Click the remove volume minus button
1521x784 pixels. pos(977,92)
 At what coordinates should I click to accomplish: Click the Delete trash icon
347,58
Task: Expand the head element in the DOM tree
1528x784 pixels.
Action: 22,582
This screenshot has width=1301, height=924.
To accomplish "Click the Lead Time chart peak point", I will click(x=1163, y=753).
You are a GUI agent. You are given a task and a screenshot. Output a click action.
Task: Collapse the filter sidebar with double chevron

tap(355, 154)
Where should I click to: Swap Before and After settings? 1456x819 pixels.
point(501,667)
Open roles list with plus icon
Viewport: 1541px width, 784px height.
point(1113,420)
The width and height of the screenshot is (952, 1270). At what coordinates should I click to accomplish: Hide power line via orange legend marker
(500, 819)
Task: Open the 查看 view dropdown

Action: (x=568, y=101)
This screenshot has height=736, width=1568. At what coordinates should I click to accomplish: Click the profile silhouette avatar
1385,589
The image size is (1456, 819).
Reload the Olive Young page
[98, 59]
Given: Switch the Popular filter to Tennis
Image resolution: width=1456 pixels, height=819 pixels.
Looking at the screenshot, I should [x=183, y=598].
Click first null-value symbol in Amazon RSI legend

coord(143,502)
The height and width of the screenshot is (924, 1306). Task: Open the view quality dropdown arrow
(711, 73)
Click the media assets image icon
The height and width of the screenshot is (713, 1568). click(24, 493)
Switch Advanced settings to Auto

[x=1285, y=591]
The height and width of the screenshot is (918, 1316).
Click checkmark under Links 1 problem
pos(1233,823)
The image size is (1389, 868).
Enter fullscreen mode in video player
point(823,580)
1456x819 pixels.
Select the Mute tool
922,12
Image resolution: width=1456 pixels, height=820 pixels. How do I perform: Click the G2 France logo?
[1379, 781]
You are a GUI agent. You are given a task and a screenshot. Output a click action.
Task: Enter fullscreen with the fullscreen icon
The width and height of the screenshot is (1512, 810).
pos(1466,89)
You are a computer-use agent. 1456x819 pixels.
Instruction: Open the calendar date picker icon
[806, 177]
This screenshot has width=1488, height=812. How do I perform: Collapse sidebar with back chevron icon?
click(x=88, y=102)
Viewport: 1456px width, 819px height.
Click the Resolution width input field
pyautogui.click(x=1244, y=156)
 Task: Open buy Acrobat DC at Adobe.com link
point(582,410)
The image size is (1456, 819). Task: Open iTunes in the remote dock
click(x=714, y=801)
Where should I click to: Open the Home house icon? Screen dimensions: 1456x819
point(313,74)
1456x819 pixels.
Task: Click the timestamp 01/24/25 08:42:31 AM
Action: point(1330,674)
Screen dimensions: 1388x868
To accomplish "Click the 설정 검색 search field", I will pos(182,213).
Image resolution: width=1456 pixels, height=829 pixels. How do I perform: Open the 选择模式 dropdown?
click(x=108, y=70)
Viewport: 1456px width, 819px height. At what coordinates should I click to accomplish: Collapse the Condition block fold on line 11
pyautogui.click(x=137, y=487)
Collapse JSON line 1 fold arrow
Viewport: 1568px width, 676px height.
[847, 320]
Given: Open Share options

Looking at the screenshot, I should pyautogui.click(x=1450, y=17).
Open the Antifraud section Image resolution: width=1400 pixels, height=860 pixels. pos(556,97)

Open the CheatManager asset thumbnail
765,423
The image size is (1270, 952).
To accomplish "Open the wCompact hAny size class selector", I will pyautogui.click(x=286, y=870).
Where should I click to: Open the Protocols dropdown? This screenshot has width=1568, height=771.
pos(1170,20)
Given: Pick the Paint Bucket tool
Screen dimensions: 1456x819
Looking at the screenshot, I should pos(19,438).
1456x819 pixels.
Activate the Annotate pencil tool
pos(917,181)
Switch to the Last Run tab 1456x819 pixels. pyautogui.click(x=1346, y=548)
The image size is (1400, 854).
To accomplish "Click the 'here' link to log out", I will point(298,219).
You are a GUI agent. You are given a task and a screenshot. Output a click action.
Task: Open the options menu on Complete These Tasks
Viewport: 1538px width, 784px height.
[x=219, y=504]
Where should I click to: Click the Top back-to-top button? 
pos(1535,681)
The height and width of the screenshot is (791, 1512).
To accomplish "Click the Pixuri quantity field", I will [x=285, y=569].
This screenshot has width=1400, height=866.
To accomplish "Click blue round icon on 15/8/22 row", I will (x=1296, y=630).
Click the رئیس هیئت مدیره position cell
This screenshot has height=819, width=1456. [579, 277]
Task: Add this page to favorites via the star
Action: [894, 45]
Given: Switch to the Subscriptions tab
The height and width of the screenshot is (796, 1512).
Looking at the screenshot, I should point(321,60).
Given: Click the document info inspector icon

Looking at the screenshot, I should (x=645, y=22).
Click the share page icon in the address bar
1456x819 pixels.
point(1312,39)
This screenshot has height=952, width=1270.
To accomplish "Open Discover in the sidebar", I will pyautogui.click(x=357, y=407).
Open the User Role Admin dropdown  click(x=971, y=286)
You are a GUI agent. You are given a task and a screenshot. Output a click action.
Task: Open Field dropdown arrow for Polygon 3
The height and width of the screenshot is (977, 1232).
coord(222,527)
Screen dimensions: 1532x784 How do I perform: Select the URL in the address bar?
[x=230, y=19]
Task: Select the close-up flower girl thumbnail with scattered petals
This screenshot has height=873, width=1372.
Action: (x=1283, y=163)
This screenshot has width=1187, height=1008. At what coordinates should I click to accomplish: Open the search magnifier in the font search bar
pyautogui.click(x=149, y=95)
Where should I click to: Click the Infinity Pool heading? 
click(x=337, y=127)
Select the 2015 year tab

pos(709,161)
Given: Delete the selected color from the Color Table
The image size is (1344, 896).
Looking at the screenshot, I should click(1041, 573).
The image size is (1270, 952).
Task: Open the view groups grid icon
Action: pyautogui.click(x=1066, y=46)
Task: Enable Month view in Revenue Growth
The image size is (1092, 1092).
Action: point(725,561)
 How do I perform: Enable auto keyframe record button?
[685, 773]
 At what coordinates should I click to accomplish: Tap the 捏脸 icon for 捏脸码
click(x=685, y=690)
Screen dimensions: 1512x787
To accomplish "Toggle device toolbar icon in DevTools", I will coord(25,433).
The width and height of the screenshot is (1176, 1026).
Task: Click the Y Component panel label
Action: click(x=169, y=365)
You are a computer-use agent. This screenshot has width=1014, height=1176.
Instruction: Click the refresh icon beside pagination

────────────────

## Directions
Wherever the string "computer" shows up in a line above, tally that line, and answer with the final number alone.

## Solution for this problem
2